TRY IT — Which lines of the listing below contain the word "Output"? Return them.

TASK MATERIAL —
--------
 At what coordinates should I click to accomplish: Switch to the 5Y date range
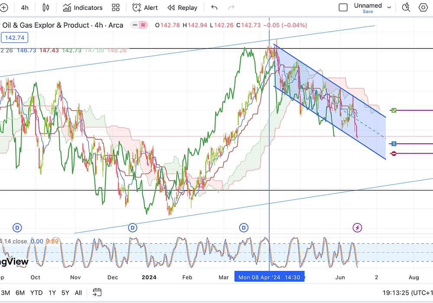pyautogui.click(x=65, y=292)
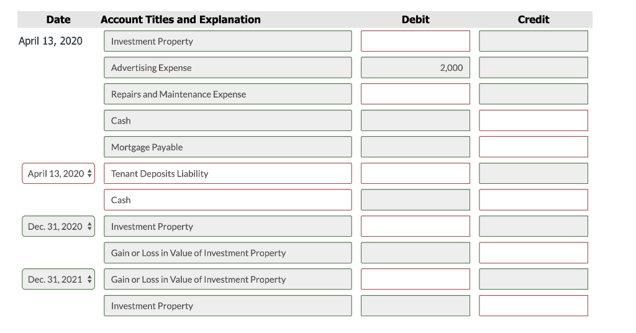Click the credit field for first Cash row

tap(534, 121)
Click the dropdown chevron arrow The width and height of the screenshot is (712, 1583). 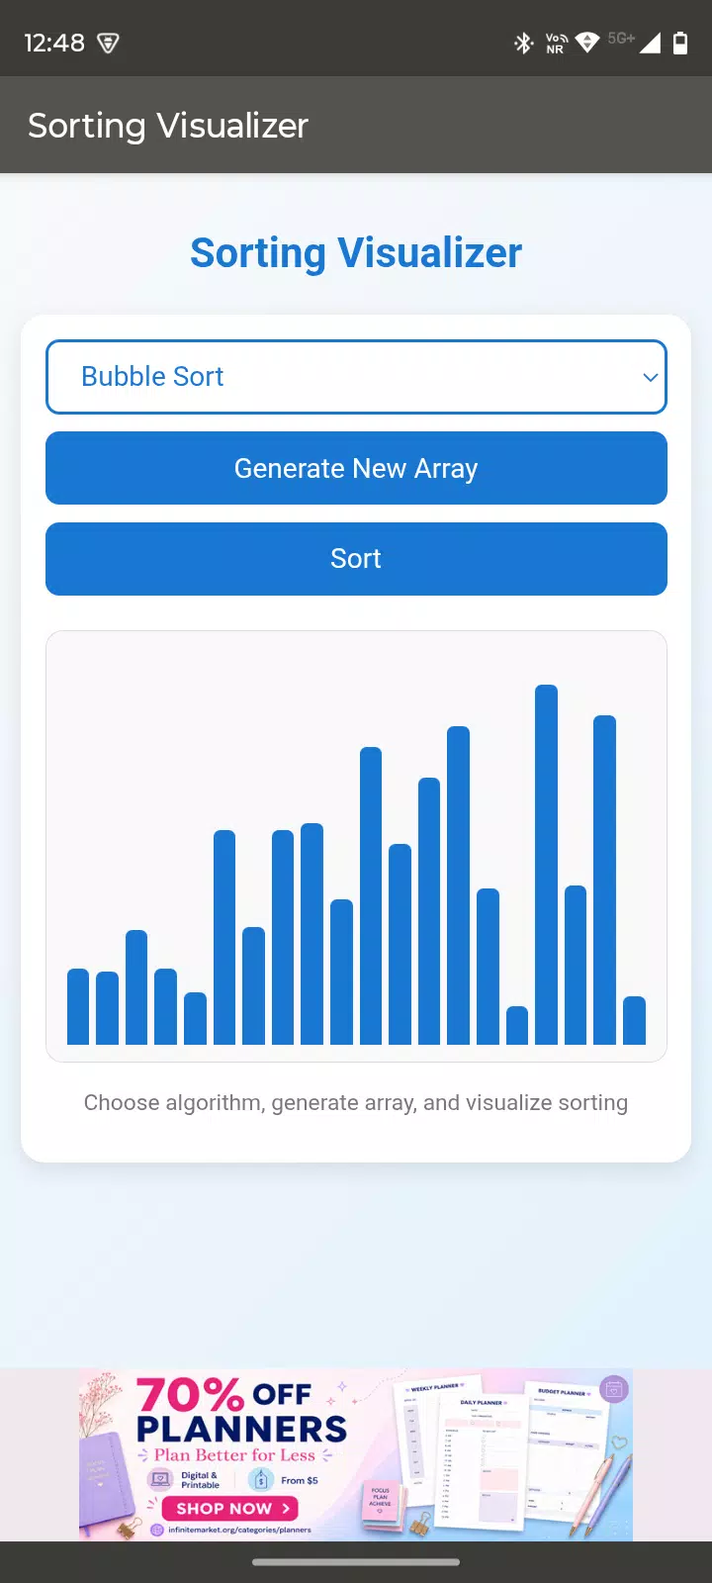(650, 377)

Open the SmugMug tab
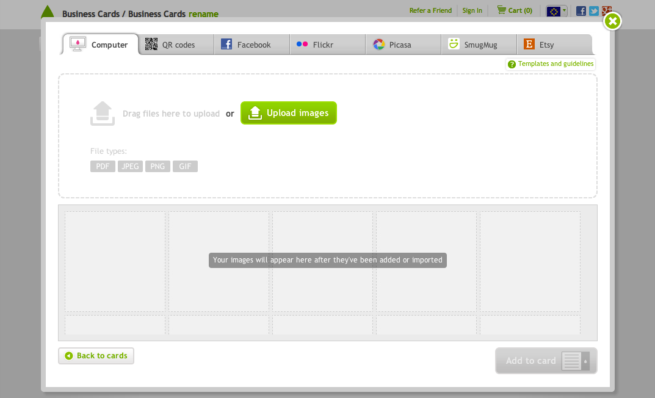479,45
--------
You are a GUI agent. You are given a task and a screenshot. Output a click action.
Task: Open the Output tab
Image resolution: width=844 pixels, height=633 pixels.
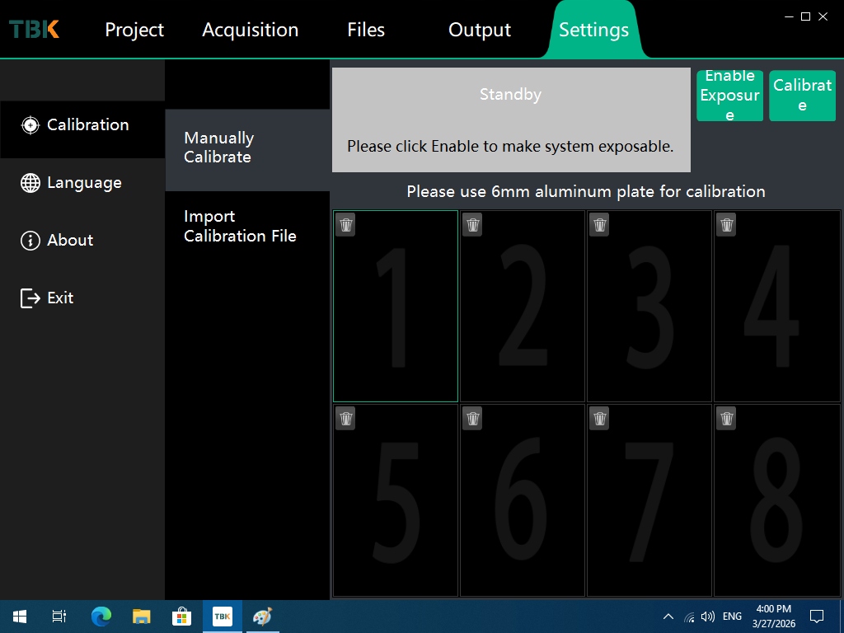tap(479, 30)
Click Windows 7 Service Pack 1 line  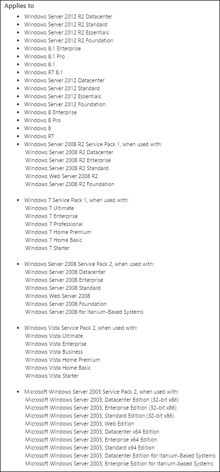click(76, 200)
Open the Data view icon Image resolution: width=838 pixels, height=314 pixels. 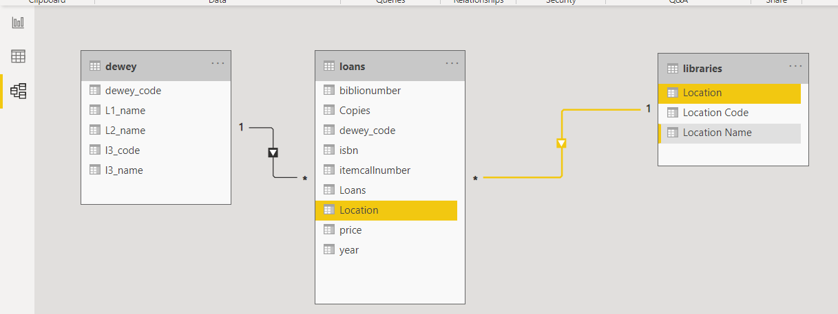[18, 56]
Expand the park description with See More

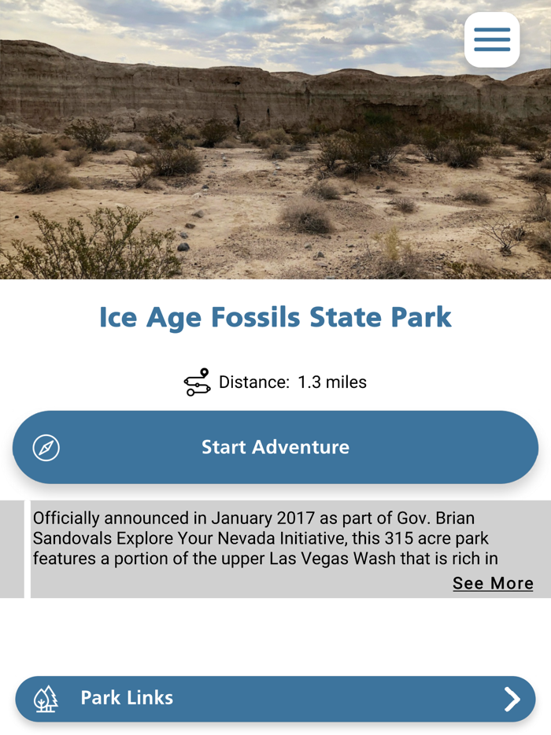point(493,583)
--------
TASK SOLUTION —
You are a GUI agent. You are given a task and a screenshot. Output a click action.
Task: Open the Output tab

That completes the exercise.